INPUT FOR THIS TASK section start

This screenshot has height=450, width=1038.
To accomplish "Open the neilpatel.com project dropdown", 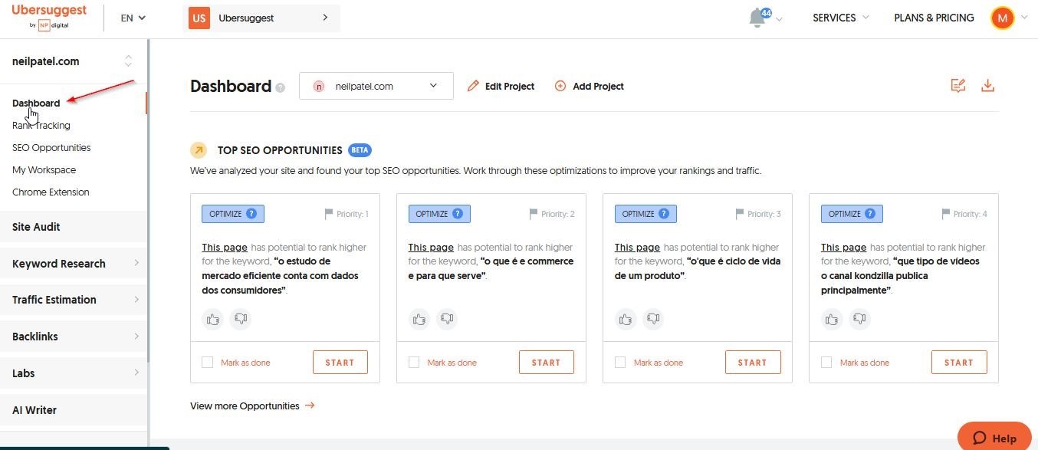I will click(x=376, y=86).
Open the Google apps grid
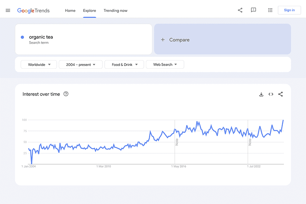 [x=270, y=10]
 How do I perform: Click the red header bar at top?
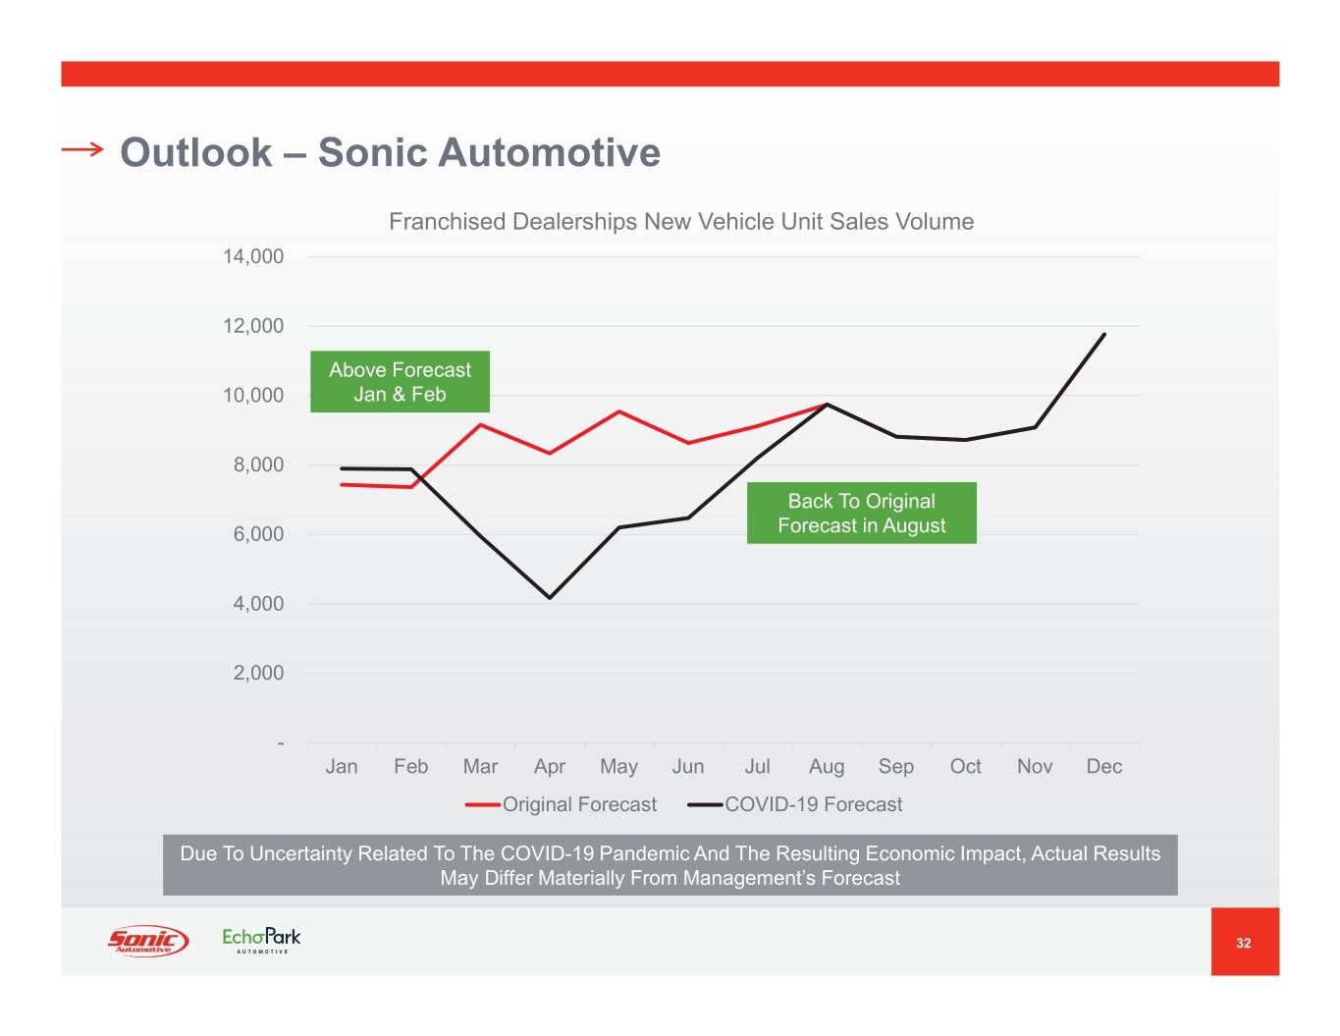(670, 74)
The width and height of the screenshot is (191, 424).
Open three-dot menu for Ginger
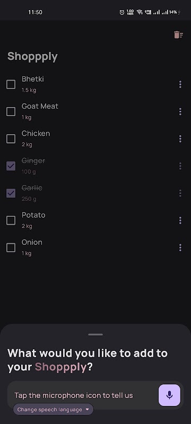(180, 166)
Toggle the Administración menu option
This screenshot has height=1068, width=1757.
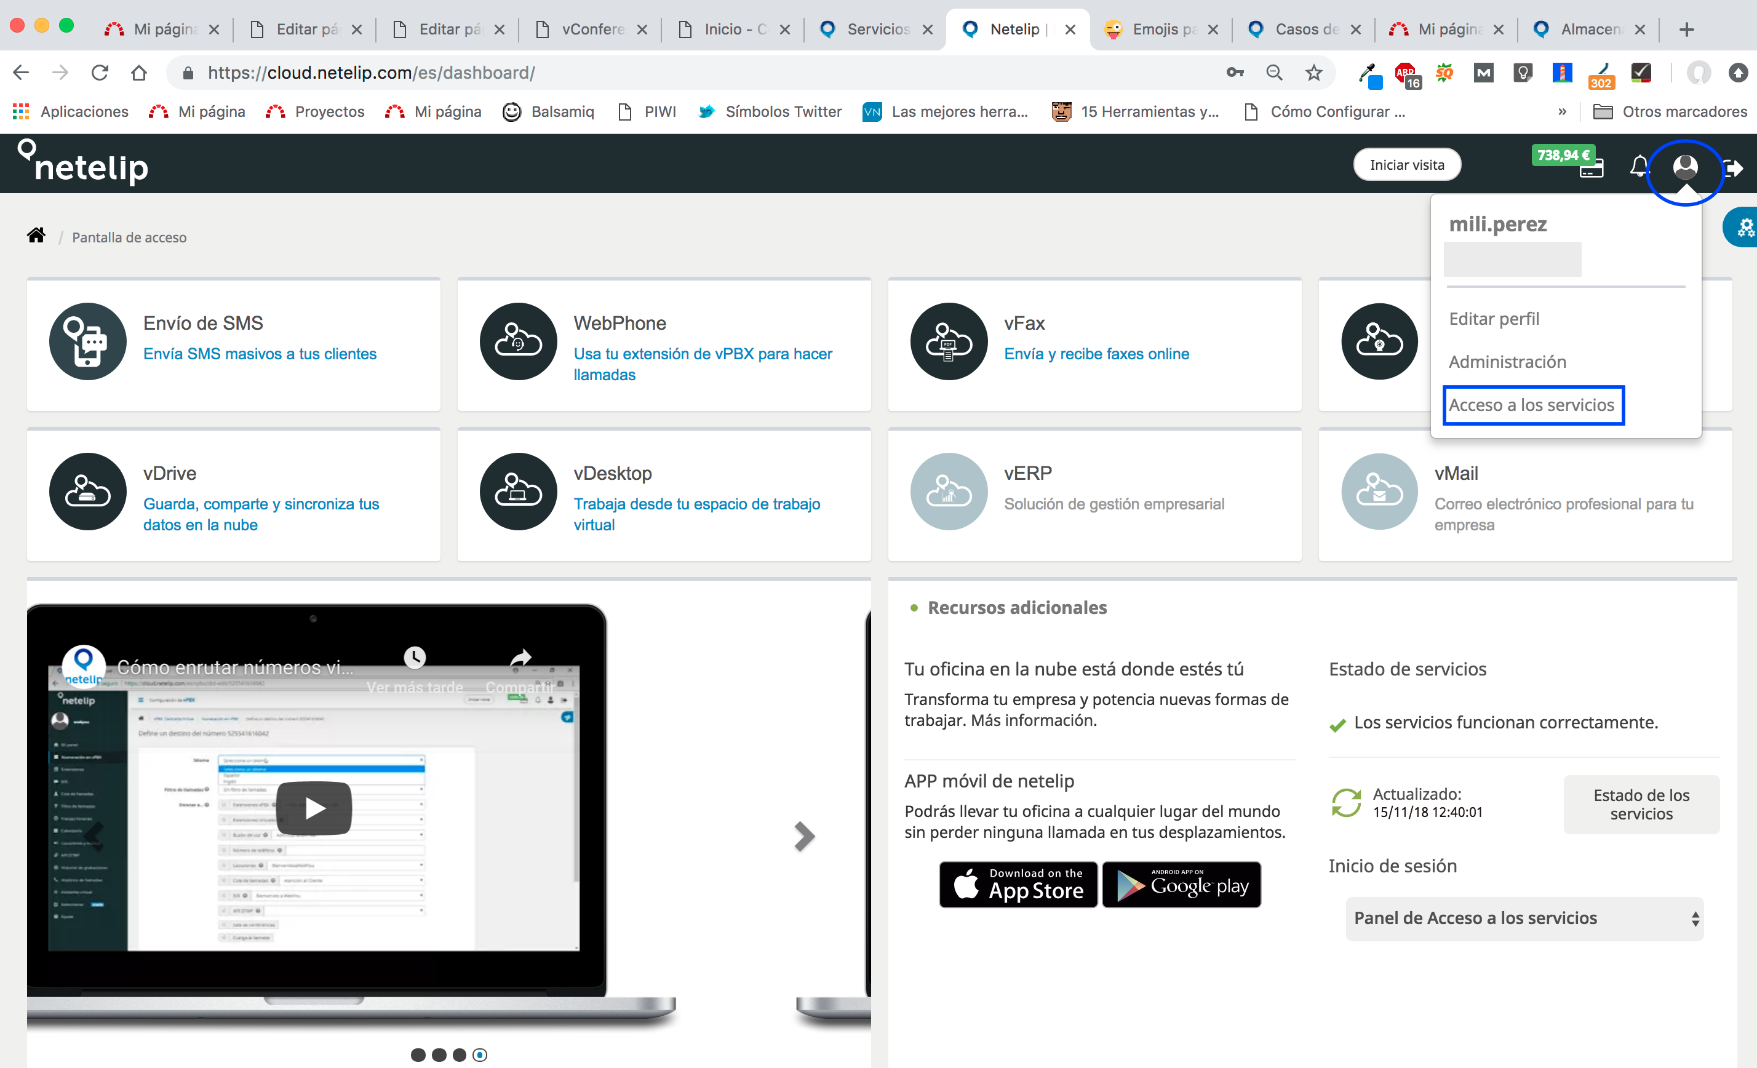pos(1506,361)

INPUT FOR THIS TASK section end
INPUT FOR THIS TASK section start

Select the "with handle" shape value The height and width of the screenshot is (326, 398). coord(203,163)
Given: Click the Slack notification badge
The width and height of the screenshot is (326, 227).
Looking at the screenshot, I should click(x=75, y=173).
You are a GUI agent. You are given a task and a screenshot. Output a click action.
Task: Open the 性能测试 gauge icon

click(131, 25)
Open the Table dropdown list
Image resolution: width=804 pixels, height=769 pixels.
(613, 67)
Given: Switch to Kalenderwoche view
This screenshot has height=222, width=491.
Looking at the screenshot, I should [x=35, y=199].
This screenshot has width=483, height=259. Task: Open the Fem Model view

INPUT FOR THIS TASK section end

▸ TO DO: Only the lines above from the one with "The width and height of the screenshot is (326, 227)." up to and including the one with "You are a GUI" should be repeated, exactly as written.

▸ WRITTEN REPLY:
The width and height of the screenshot is (326, 227).
Looking at the screenshot, I should click(x=75, y=173).
You are a GUI agent. You are given a task and a screenshot. Output a click action.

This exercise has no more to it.